Extracted text
--- START ---

Sorry if I am off base. This is an incredibly useful library and I am grateful for your efforts in developing and maintaining it. Debugging through it though is a bit ... complex. :-)

anirban-mu avatar Feb 18 '24 20:02 anirban-mu

Is the following a pathway to an error if an AttributeError occurs?

I do not think so since the OP is not using semi-supervised topic modeling.

Should this be -3 or -2?

That should be -3 as you have the original topics that were created and topics that were re-ordered multiple times.

@A-Posthuman Let's take a step back, shall we? Could you share your full code? An end-to-end example would be great as it shows more information about sub-models and even packages that you use. Moreover, could you check whether some attributes of BERTopic actually contain the additional topic? For instance, do either topic_model.topic_representations_ or topic_model.topic_embeddings_ indicate the appearance of an additional topic? It might be that the embeddings or not properly updated.

MaartenGr avatar Feb 19 '24 05:02 MaartenGr

topic_model.topic_representations_ has these characteristics at the 3 points in the program I was checking self._outliers:

  1. has a -1 key, and last key is 148 (this run was limited to 150 topics wit nr_topics
  2. 0 is now the first key, last key is 148
  3. 0 is first key, last key is 148

topic_model.topic_embeddings_ characteristics:

  1. shape is (150, 384)

--- END ---

Click-target data

--- START ---

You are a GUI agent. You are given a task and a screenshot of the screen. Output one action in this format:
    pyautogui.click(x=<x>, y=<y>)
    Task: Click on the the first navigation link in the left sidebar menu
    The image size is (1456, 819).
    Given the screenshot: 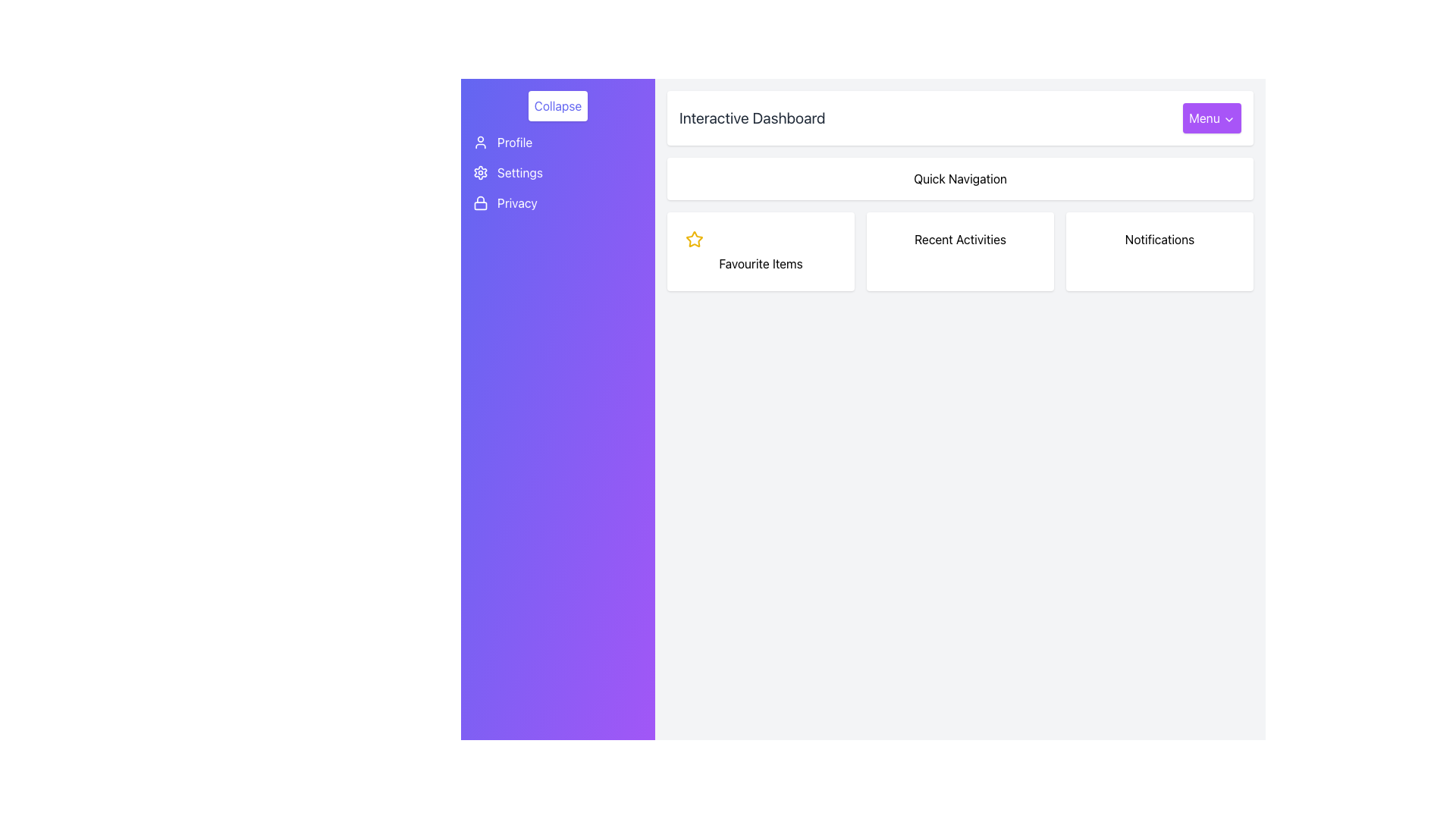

--- END ---

Copy from the forum thread the passage that begins with "Sorry if I am" and ends after "an AttributeError occurs?", keeping every word unchanged.

Sorry if I am off base. This is an incredibly useful library and I am grateful for your efforts in developing and maintaining it. Debugging through it though is a bit ... complex. :-)

anirban-mu avatar Feb 18 '24 20:02 anirban-mu

Is the following a pathway to an error if an AttributeError occurs?